Interviewed September 2011
Chef/patron of Tetsuya in Sydney and also the excellent Waku Ghin in Singapore, Tetsuya has a global reputation for his blending of Japanese and French cooking with Australian produce.
Q – How long have you been cooking professionally?
I was lucky enough to meet Tony Bilson and starting cooking at Kinsela’s in Sydney 28 years ago.
Q – Where did you train to cook?
At Kinsela’s I was employed as a sushi chef
Q – How would you describe your style of cooking?
Based on European cooking with Japanese and Asian influences.
Q – Is there a secret for a successful restaurant?
Keep the standard by refining and innovating continually.
Q – Do you have a “signature dish” or favourite dish you enjoy cooking?
The confit of ocean trout is our signature dish. The trout we use is grown in the pristine waters of Tasmania, it’s a fantastic product to work with. This dish looks similar but it has evolved over the years to what it is today.

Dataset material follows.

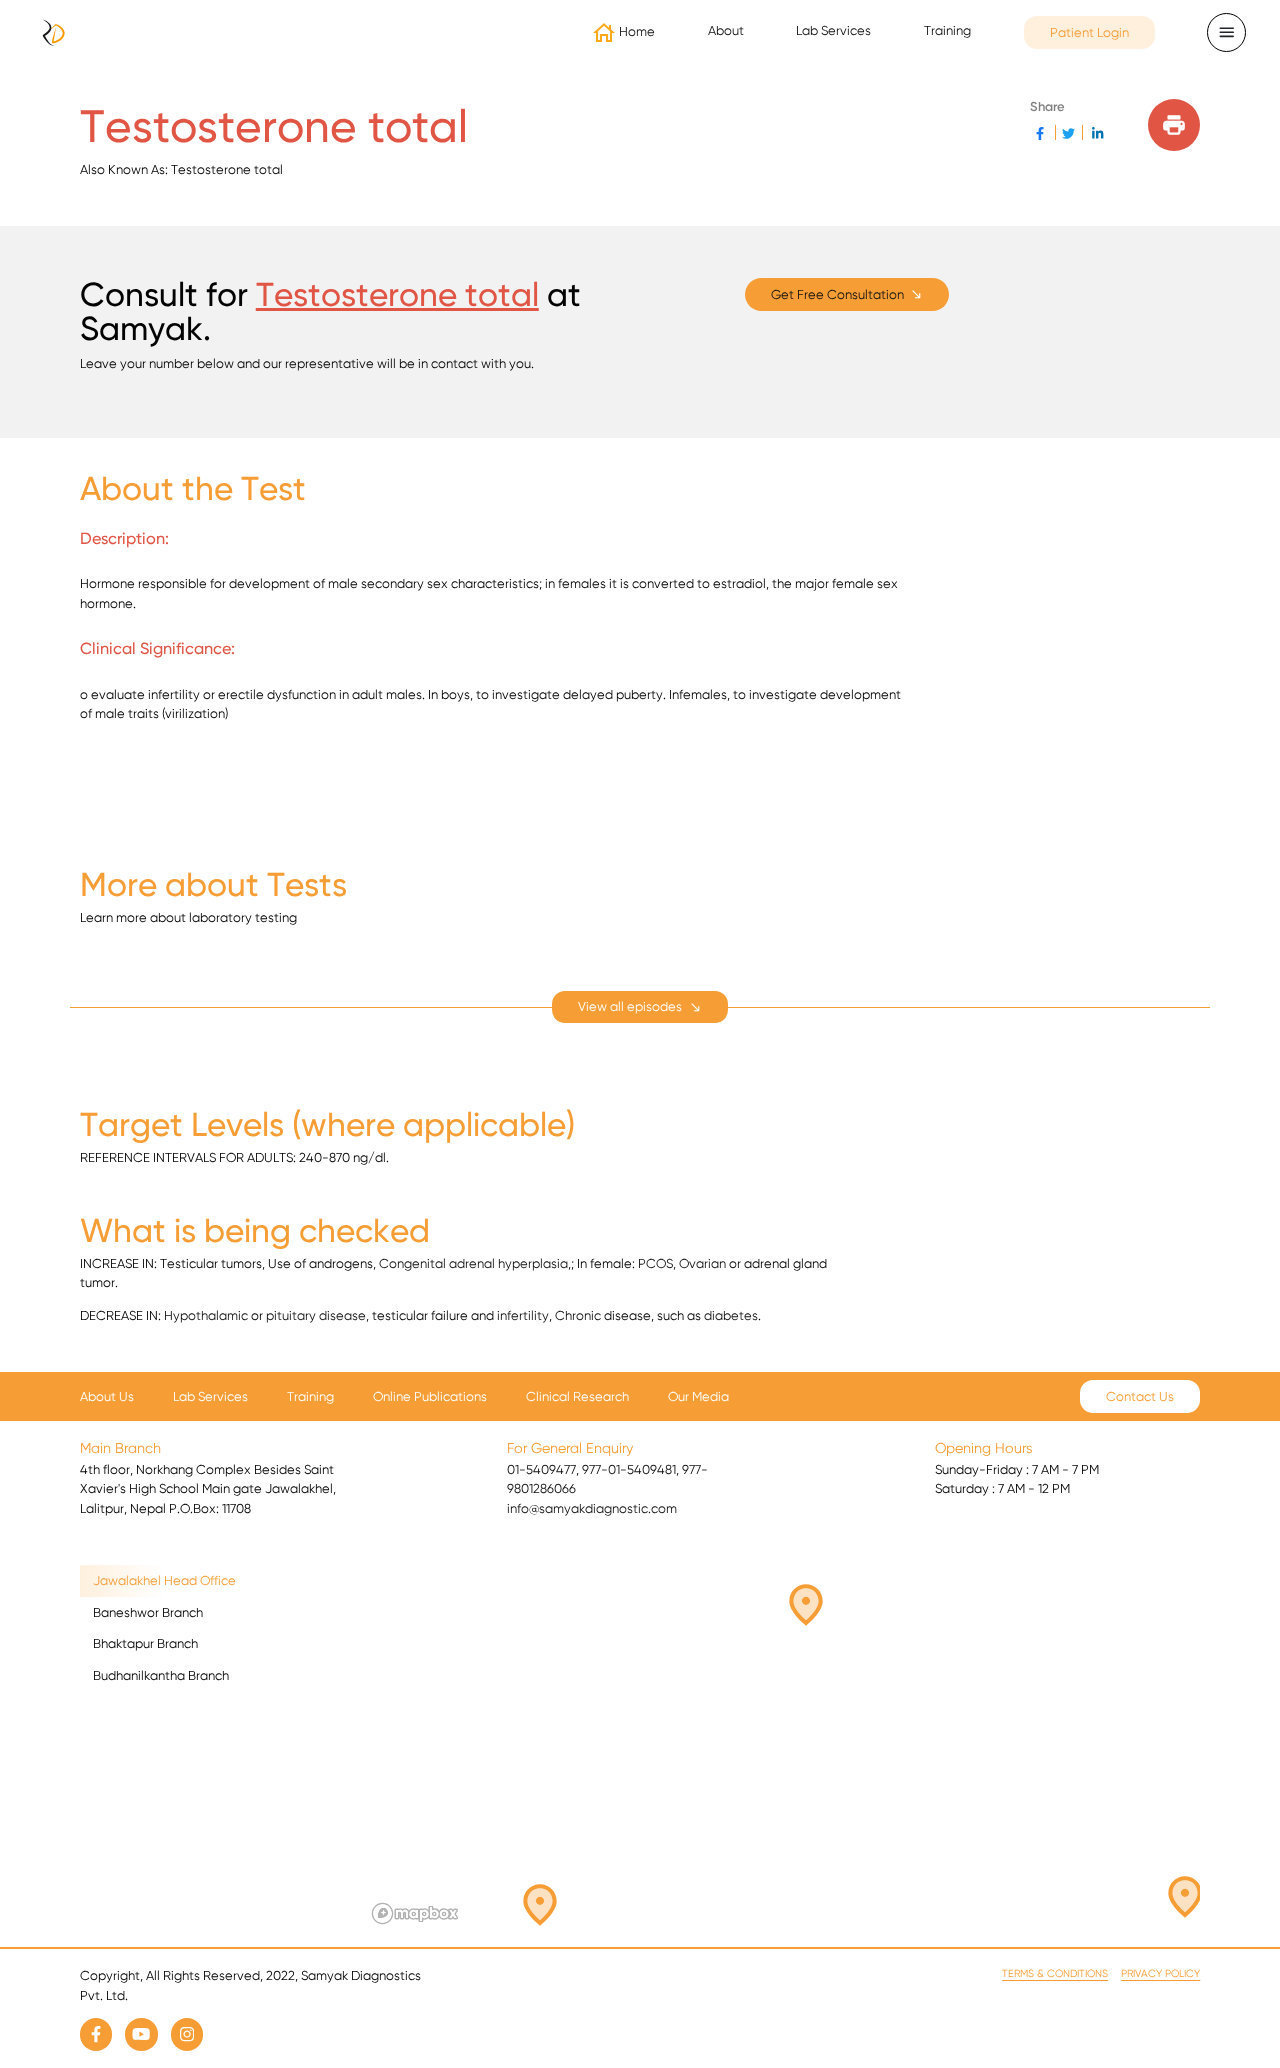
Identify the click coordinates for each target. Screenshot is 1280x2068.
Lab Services (210, 1396)
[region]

Q – Do you have a favourite ingredient?
Fresh high quality ingredients but my favourite would have to be seafood.
Which restaurant do you most enjoy eating at on your night off?
Azuma Japanese and after hours Buon Ricordo
What is your most interesting or fun experience from your time in restaurants?
The wonderful guests that I have met over the years. Also seeing my staff develop professionally and be successful in their own restaurants.
What would be your “last request” dish?
A simple pasta dish
Is there another chef that you most admire?
I admire many chefs but Tony Bilson gave me a start and inspired my love of cooking.
Any advice you would give to someone wanting to become a chef?
If you have passion to eat you are half way.
Any final thoughts you’d like to add?
We are developing my dream kitchen, even in the middle of summer in the kitchen will still be nice and cool. All my chefs will be comfortable and can concentrate on cooking.